*Work item:* What lines of the data hold the string "agent"? Copy them all.

*Data for the task:*
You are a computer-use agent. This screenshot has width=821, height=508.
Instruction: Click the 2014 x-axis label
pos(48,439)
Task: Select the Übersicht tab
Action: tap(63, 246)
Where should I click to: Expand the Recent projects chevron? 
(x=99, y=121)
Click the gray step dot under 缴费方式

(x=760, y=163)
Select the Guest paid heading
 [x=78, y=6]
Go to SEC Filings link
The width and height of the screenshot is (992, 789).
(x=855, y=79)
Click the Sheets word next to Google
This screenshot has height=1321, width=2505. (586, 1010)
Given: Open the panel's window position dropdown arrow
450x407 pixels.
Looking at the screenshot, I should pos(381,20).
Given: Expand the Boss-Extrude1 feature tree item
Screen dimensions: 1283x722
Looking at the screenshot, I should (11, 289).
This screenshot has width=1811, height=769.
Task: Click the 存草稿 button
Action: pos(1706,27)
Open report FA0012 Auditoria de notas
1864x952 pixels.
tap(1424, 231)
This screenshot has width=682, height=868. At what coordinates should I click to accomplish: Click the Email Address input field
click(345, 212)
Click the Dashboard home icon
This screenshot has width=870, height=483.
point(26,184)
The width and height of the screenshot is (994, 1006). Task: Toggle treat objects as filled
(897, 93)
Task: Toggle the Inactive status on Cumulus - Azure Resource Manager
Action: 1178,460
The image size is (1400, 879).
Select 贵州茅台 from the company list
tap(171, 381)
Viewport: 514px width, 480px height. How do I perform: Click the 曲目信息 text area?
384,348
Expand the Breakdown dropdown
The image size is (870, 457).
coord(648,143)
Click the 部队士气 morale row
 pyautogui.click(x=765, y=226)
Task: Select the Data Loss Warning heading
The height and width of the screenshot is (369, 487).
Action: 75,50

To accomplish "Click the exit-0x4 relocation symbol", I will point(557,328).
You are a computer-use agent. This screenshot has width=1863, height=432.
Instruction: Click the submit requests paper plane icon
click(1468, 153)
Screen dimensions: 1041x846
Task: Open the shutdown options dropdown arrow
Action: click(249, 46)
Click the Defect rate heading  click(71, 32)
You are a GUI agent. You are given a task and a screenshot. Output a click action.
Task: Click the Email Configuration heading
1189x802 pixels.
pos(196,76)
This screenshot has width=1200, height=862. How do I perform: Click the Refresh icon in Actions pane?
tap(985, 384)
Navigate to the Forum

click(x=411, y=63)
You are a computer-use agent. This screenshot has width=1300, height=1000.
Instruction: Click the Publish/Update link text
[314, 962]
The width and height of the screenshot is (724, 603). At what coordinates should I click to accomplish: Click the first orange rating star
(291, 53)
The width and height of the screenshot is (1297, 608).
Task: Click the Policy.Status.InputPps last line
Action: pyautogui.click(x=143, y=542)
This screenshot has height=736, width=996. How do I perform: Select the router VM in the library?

*Output of the exercise:*
You are a computer-use agent. This screenshot has width=821, height=508.
You are a computer-use agent. This screenshot has width=1863, height=432.
You are a GUI agent. You are given a task and a screenshot. Output a click action.
You are a computer-use agent. This screenshot has width=1300, height=1000.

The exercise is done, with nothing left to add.